BRIEF.
Answer these questions from the article below about the MyPro app:
(a) When did the founders come up with the idea for the app?
(b) Which countries are Deshmukh and Von Winning from?
(c) What does Von Winning believe about Americans on UNF's men's tennis team during his time there?

Teammates to business partners: former UNF tennis players found MyPro app
May 24, 2022
“We came up with the idea during COVID, like, when we were in quarantine we started building it out,” said Sahil Deshmukh, the co-founder of the new app, MyPro. “It literally started on a piece of paper.”
Both former University of North Florida (UNF) tennis players Deshmukh and Till Von Winning became friends and later roommates during their time at UNF. The pair said they had always discussed why tennis players seemed to be the only college athletes to profit off their skills by teaching private lessons. After graduating from UNF, they kept in touch, both going on to pursue master’s degrees and continuing to ponder the issue that would later become their business idea.
“When kids grow up, if they’re into sports, they look up to college athletes or want to become one,” Von Winning explained. “So we thought there was an opportunity for the student-athletes where they can use their skills and, I guess, love of the game and give it to the next generation.”
The pair set out to create an app that connects college athletes with sports-loving kids. The idea is that the college athletes will make some extra income by teaching private lessons, while the child will connect with students from their nearby college, learning what it takes to compete on the collegiate level.
Another idea behind the app is to build a sense of community among college athletes and the cities they live in. Both Deshmukh and Von Winning were international students at UNF, and they both felt it was hard to be a part of the greater Jacksonville community, given their foreign status.
Deshmukh is from India and Von Winning is from Germany. They explained that UNF’s men’s tennis team was very international during their time as teammates, and Von Winning believes there was not a single American on the team during his time there.
“With teams that are quite international, or with players that come from all over the country, they often don’t really have the community impact,” Von Winning said. “But if the student-athletes in each sport interact with the community […] we thought it would be a good thing.”

PROVIDED MATERIAL.
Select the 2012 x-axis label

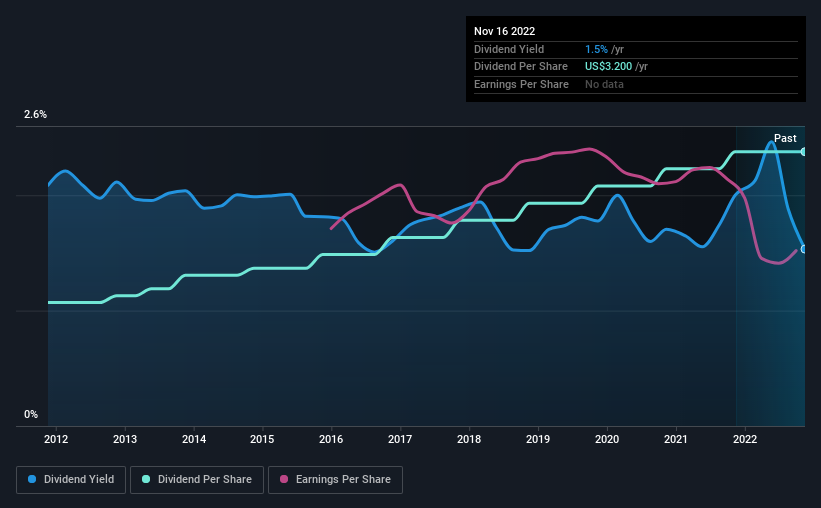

EXERCISE OUTPUT.
(a) During COVID, while they were in quarantine.
(b) Deshmukh is from India, and Von Winning is from Germany.
(c) He believes there was not a single American on the team.